■ Data for processing

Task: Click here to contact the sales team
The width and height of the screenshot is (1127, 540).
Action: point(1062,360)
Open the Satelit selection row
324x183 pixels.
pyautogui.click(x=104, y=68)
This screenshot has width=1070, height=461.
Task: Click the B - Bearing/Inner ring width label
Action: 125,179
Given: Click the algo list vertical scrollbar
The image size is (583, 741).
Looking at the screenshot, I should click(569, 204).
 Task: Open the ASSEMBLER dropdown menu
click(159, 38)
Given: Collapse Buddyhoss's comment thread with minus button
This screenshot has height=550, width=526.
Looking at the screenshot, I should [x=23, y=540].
==
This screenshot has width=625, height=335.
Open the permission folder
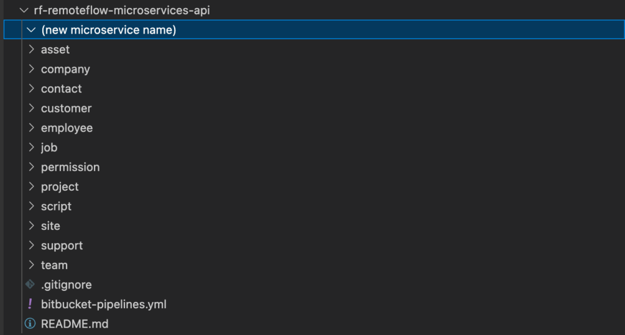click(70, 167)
* * *
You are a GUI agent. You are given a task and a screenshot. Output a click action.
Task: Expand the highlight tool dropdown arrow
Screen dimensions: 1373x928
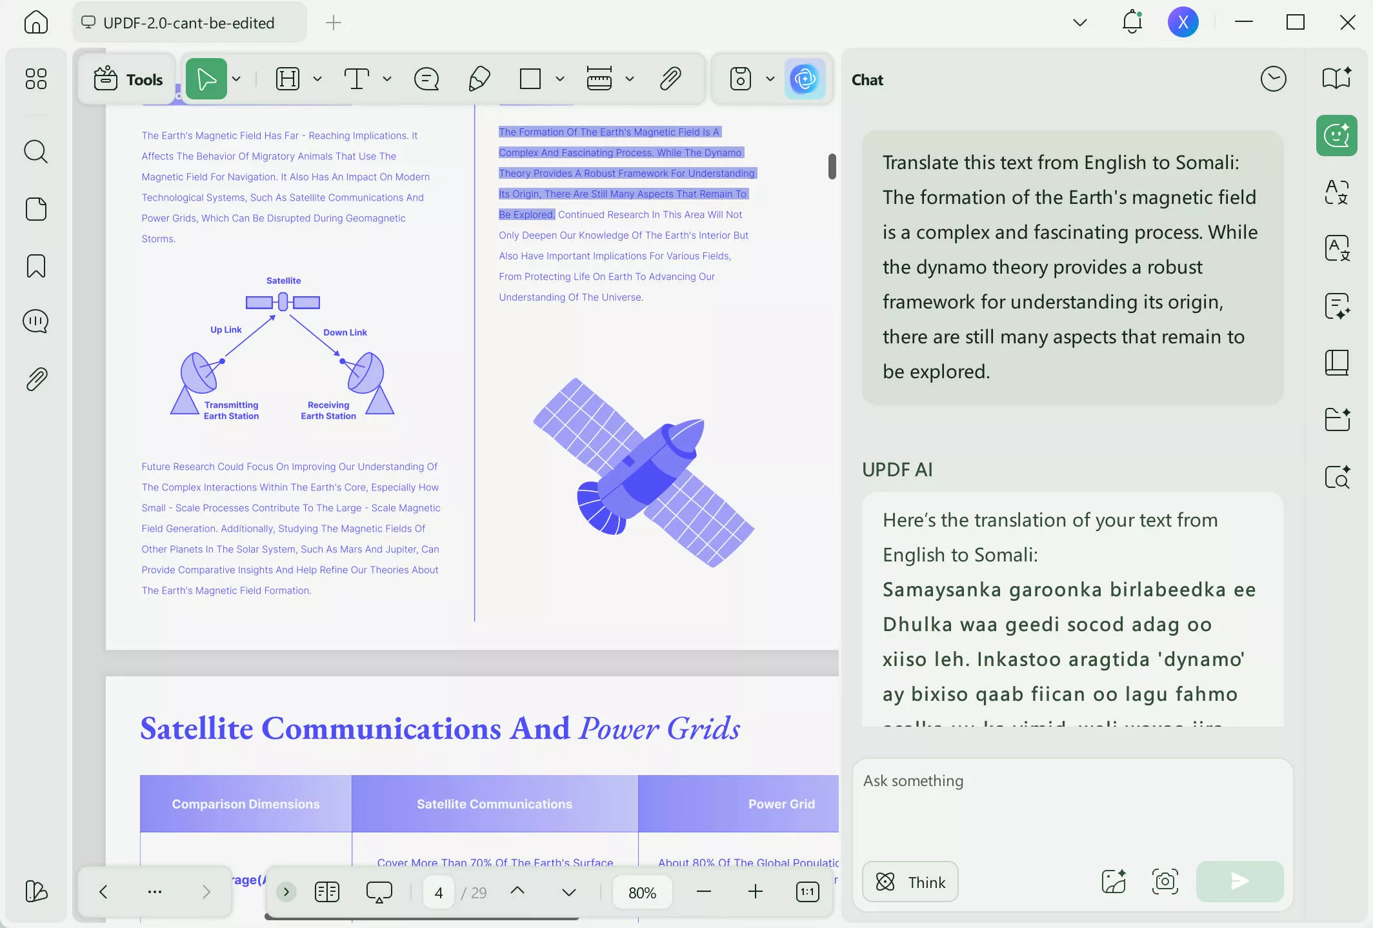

■ Stated goal
Can you repeat the records from the line containing "Task: Open the ASSEMBLER dropdown menu" through the line containing "Looking at the screenshot, I should [x=23, y=540].", with both of those lines included?

■ Solution to the problem
 Task: Open the ASSEMBLER dropdown menu
click(159, 38)
Given: Collapse Buddyhoss's comment thread with minus button
This screenshot has height=550, width=526.
Looking at the screenshot, I should [x=23, y=540].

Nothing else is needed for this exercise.